ERROR_BAD_LOGON_SESSION_STATE (0X00000555) Fix
This error means Windows sees your login session as broken. The fix is clearing cached credentials and restarting the Credential Manager service.
You're trying to access a network share, run a scheduled task, or switch users — and Windows throws back 0x00000555. It's cryptic, but the cause is straightforward: your logon session got into a weird state, and Windows refuses to honor it for that operation. This usually happens after a password change, a domain disconnect, or a hung RDP session.
The Fix: Clear Cached Credentials & Restart the Service
- Open Credential Manager — hit Win + R, type
control keymgr.dll, press Enter. - Go to Windows Credentials (not Web Credentials). Look for any entries tied to the target machine, domain, or user account that's failing. Delete them. I've seen entries named
TERMSRV/server-nameorMicrosoftAccount:user@domain.comcause this. - Open an elevated Command Prompt (right-click Start, select Terminal (Admin)). Run these two commands:
net stop CredentialManager /y
net start CredentialManager
The /y flag forces the stop — without it, Windows might refuse if another service depends on it. After restarting, try your original operation again.
If that doesn't cut it, reboot. I know, it's the cliché answer, but here it genuinely resets the logon session state. The reboot clears the LSASS (Local Security Authority Subsystem Service) cache, which is where the corrupt session lives.
Why This Works
What's actually happening here is that Windows uses the Credential Manager service as a broker between your logon session and network resources. When you change a password or a domain trust relationship shifts, the cached credentials in Credential Manager become a snapshot of the old state. The LSASS process holds onto that session handle, and the next time an app tries to use it — say, runas or a mapped drive — the security subsystem checks the session state against the current credentials. They don't match, so you get ERROR_BAD_LOGON_SESSION_STATE.

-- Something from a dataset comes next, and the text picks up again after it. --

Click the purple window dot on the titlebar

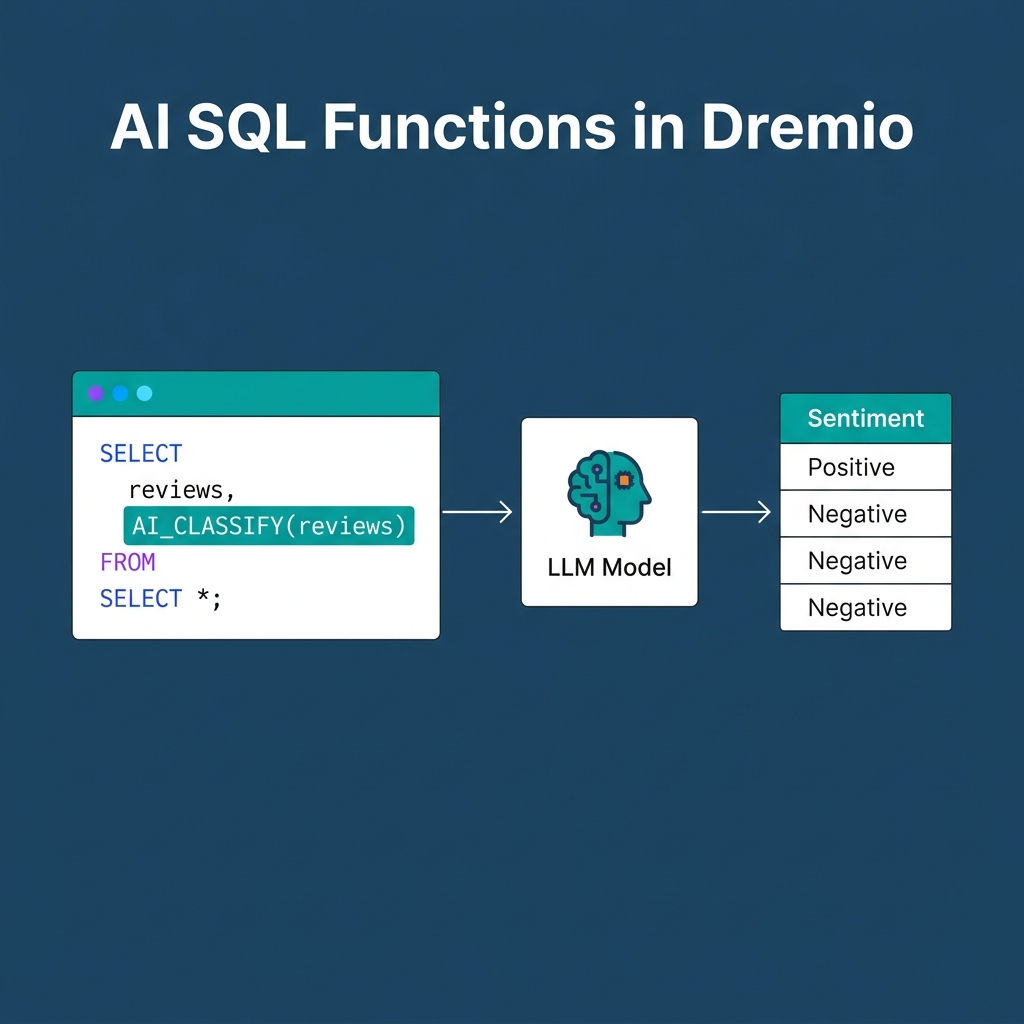click(x=95, y=394)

Clearing those credentials removes the stale reference. Restarting the service forces LSASS to reinitialize its session table. The reason step 3 works is that stopping the service terminates any lingering sessions, and starting it rebuilds them fresh from scratch. No reboot needed — but a reboot does the same thing plus clears any residual kernel-mode state.
Less Common Variations
Kerberos Ticket Expiration
If you're on a domain and the error pops up when accessing a file server, you might have an expired Kerberos ticket. Run this in an elevated command prompt to refresh it:
klist purge
klist get krbtgt/YOURDOMAIN.COM
Replace YOURDOMAIN.COM with your actual domain. I've seen this on Windows 10 22H2 after a day-long RDP session where the ticket timed out but the session didn't die.

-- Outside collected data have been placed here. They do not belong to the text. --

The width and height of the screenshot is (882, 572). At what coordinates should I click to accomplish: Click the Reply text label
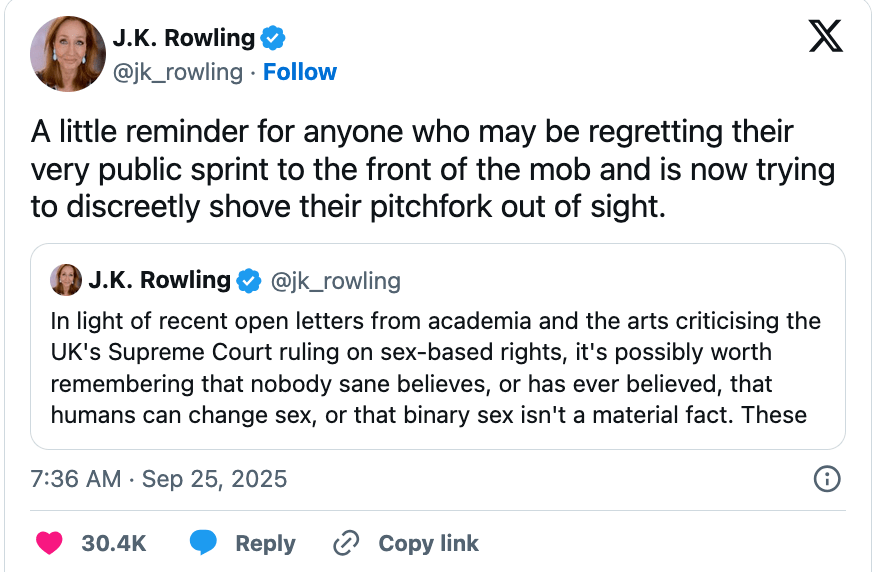265,543
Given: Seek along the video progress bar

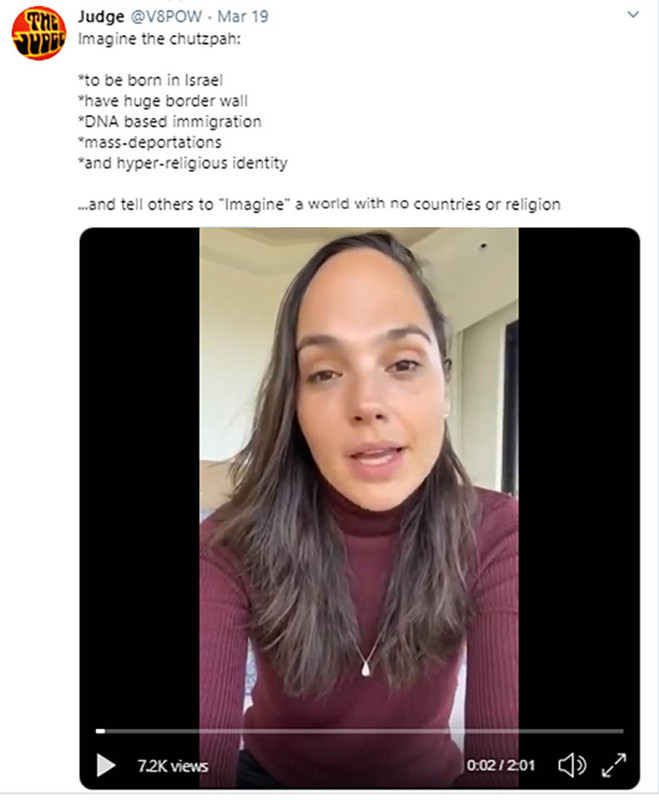Looking at the screenshot, I should point(360,731).
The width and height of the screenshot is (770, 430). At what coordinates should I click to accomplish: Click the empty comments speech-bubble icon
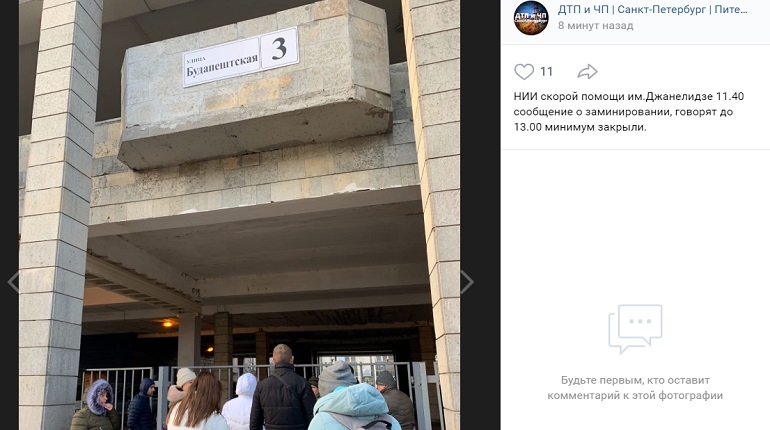coord(635,328)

Third-Party VPN Interference
Cisco AnyConnect and Pulse Secure (now Ivanti) are notorious for creating split-tunnel logon sessions that collide with Windows' native credential provider. Disconnect the VPN, run the service restart above, reconnect. If the error goes away, add a registry key to force the VPN to use the system credential session rather than creating a parallel one. That's an advanced fix — search for LocalSystemTunnel in your VPN vendor's docs.
Corrupt User Profile
In rare cases, the user profile itself is busted. Check Event Viewer under Windows Logs > Security for event ID 4625 with status 0x555. If you see that repeatedly for the same user, create a new profile: rename C:\Users\<username> to .old, log out, log back in. Windows builds a fresh profile.
Prevention
This error is almost always triggered by a mismatch between what Windows thinks your session is and what it actually is. To avoid it:
- Always log off properly before closing a laptop lid or disconnecting RDP. Don't just close the window — use Start > Log off.
- After changing your domain password, reboot within the same session. Don't leave it hanging for hours.
- If you use runas frequently, add the
/netonlyflag — that forces Windows to create a separate network logon session instead of reusing the current one. - Keep Credential Manager clean. Every few months, delete stale entries — especially old RDP passwords and SharePoint credentials. They accumulate quietly and cause trouble later.
None of this is rocket science, but Windows hides these internals well. Once you know the session state is what's wrong, the fix clicks into place.